Data excerpts

####################

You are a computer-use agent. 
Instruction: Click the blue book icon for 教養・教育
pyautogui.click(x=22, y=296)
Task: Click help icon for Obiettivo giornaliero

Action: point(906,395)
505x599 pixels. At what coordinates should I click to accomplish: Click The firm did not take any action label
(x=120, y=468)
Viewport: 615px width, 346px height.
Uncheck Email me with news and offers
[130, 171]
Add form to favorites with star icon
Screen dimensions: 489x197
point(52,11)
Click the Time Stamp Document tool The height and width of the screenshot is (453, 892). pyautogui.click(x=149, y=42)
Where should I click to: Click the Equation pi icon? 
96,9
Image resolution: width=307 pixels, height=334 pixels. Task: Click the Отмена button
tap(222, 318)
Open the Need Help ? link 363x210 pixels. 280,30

####################

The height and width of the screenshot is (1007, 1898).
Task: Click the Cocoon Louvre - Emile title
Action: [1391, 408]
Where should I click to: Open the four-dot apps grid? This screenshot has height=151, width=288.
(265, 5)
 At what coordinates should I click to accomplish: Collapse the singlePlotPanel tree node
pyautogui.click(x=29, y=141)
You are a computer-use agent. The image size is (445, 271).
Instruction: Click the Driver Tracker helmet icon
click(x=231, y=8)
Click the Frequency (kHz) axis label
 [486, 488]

####################

- DESCRIPTION OF THE TASK
Find each line in the records above that contains "agent", and copy it.

- ANSWER AREA
You are a computer-use agent. 
You are a computer-use agent. The image size is (445, 271).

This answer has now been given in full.